SOAL YANG DIBERIKAN A
Jawablah pertanyaan berikut berdasarkan teks tentang Suriah pasca-Assad.
(i) Kira-kira berapa lama waktu telah berlalu sejak jatuhnya Bashar al-Assad ketika berbagai delegasi politik datang?
(ii) Siapa yang memimpin pemerintahan fase transisi?
(iii) Dengan media apa Menteri Luar Negeri Al-Shaibani melakukan wawancara?
SOAL YANG DIBERIKAN B
Kutiplah bagian teks tentang Suriah pasca-Assad dari "Kita dapat menyimpulkan" sampai dengan "menarik investasi asing.", tanpa mengubah satu kata pun.
SOAL YANG DIBERIKAN C
Tuliskan lanjutan teks tentang Suriah pasca-Assad, dimulai setelah kalimat terakhirnya.

TEKS SUMBER
* * *

Arab Saudi dan Turki: Dua Rezim yang Sifat Aslinya Terbongkar Setelah Revolusi Suriah

Setelah Allah subhānahu wa ta’āla menganugerahkan kemenangan besar kepada rakyat Syam atas tiran Bashar al-Assad, yang merupakan peristiwa bersejarah dalam segala arti kata, para penguasa berdiri dengan takjub, mengamati dengan saksama apa yang terjadi di bumi Syam.

Hari ini, setelah sekitar dua bulan berlalu sejak jatuhnya sang kriminal Bashar al-Asad, kita melihat bagaimana berbagai delegasi politik datang dari segala arah untuk bertemu dengan pemerintahan fase transisi yang dipimpin oleh Ahmed al-Sharaa, untuk memahami orientasi dan visinya bagi masa depan Suriah yang baru, termasuk juga untuk menyampaikan proyek-proyeknya dan berunding dengannya mengenai berbagai masalah, baik pada tataran politik terkait sistem pemerintahan dan penyusunan konstitusi, maupun pada tataran ekonomi dan masalah-masalah rekonstruksi, pencabutan sanksi-sanksi ekonomi, serta peningkatan taraf hidup yang rendah dengan peluncuran proyek-proyek infrastruktur, tidak terkecuali tataran keamanan, meminta pertanggungjawaban para penjahat yang terlibat dalam pembunuhan rakyat Suriah, memberikan keamanan dan keselamatan bagi rakyat Syam, dan membentuk pasukan terpadu untuk Suriah yang baru. Kita tidak boleh melupakan sektor pendidikan, kesehatan, energi, pembangunan, dan banyak bidang lainnya yang pada kenyataannya merupakan tantangan dan kesulitan besar yang sama sekali tidak mudah.

Kita dapat menyimpulkan ciri-ciri Suriah ke depan di bawah pemerintahan baru, dari apa yang telah dinyatakan oleh Menteri Luar Negeri Al-Shaibani di beberapa tempat, termasuk dalam wawancaranya dengan Financial Times, di mana ia mengungkapkan visi pemerintah untuk Suriah pasca-Assad, dengan menekankan bahwa negara tersebut “tidak ingin hidup dari bantuan,” di mana solusinya terletak pada pelonggaran sanksi Amerika dan Eropa, sehingga pemerintah tidak berencana mengekspor revolusi atau mencampuri urusan negara lain, yang menunjukkan pada perubahan radikal dalam kebijakan luar negeri. Dalam pembicaraan yang sama, ia juga mengungkapkan keinginan untuk memprivatisasi pelabuhan dan pabrik milik negara serta menarik investasi asing.

* * *

MATERI SUMBER
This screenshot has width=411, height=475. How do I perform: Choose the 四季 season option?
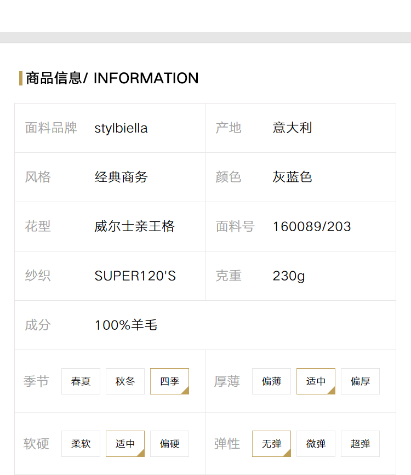(169, 381)
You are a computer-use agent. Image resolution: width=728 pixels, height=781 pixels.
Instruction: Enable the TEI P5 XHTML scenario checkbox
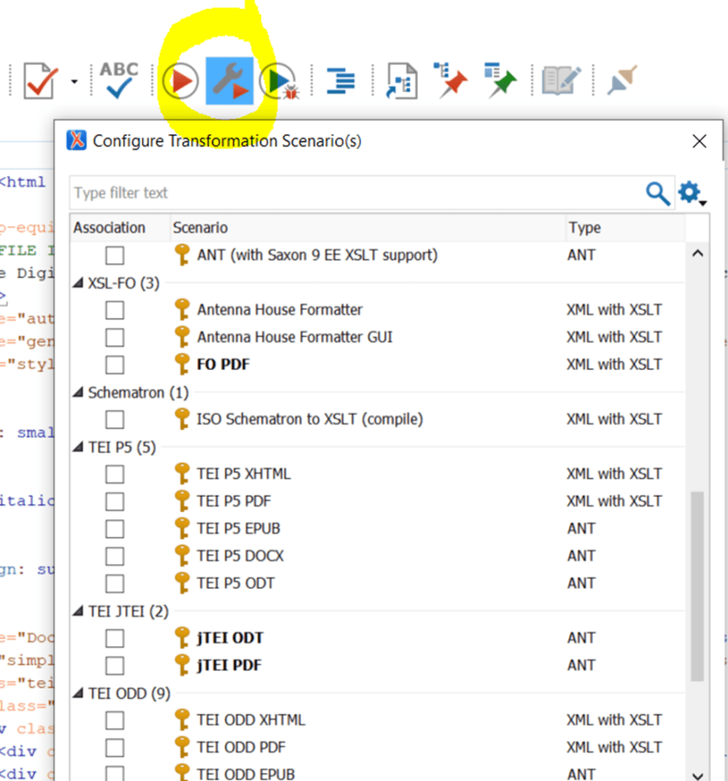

* * *

HASIL TUGAS A
(i) Sekitar dua bulan.
(ii) Ahmed al-Sharaa.
(iii) Financial Times.

HASIL TUGAS B
Kita dapat menyimpulkan ciri-ciri Suriah ke depan di bawah pemerintahan baru, dari apa yang telah dinyatakan oleh Menteri Luar Negeri Al-Shaibani di beberapa tempat, termasuk dalam wawancaranya dengan Financial Times, di mana ia mengungkapkan visi pemerintah untuk Suriah pasca-Assad, dengan menekankan bahwa negara tersebut “tidak ingin hidup dari bantuan,” di mana solusinya terletak pada pelonggaran sanksi Amerika dan Eropa, sehingga pemerintah tidak berencana mengekspor revolusi atau mencampuri urusan negara lain, yang menunjukkan pada perubahan radikal dalam kebijakan luar negeri. Dalam pembicaraan yang sama, ia juga mengungkapkan keinginan untuk memprivatisasi pelabuhan dan pabrik milik negara serta menarik investasi asing.

HASIL TUGAS C
Sebagai bagian dari upaya pemerintahan baru untuk mencapai visi dengan memperkuat hubungan politik dan ekonomi di tingkat Arab dan regional, dan dalam upaya mencabut sanksi berat, maka pekan lalu, Ahmed Al-Sharaa dan Menteri Luar Negerinya Asaad Al-Shaibani melakukan kunjungan resmi pertama mereka ke Arab Saudi dan berdiskusi dengan Bin Salman mengenai peristiwa di Suriah. Bin Salman mengulurkan bantuan untuk mendukung keamanan dan stabilitasnya. Salah satu masalah paling penting yang dibahas adalah masalah ekonomi, sebagaimana dijelaskan Al-Sharaa dalam sebuah pernyataan: “Kami berupaya meningkatkan taraf komunikasi dan kerja sama di semua bidang, terutama bidang kemanusiaan dan ekonomi, seraya membahas berbagai rencana masa depan yang luas di bidang energi, teknologi, pendidikan, dan kesehatan, agar bersama-sama dapat mencapai kemitraan sejati yang bertujuan memelihara perdamaian dan stabilitas di seluruh kawasan, serta meningkatkan realitas ekonomi rakyat Suriah.”

Al-Shaibani mengungkapkan kekagumannya terhadap Visi Saudi 2030 pada konferensi Davos, dengan mengatakan bahwa visi tersebut dapat digunakan sebagai model bagi masa depan Suriah. Dalam konteks yang sama, Ali Keda, yang menjabat sebagai Menteri Dalam Negeri, menyatakan: “Kami sangat ingin mendapatkan keuntungan dari Visi Saudi 2030, dan kami berharap Suriah menjadi fokus bagi para investor Saudi. Kunjungan Presiden Al-Sharaa ke Arab Saudi merupakan titik awal baru bagi berbagai hubungan, dan ia akan membahas situasi ekonomi selama kunjungannya ke Arab Saudi. Selain masalah rekonstruksi, yang merupakan bagian dari agenda Presiden Al-Sharaa di Arab Saudi.”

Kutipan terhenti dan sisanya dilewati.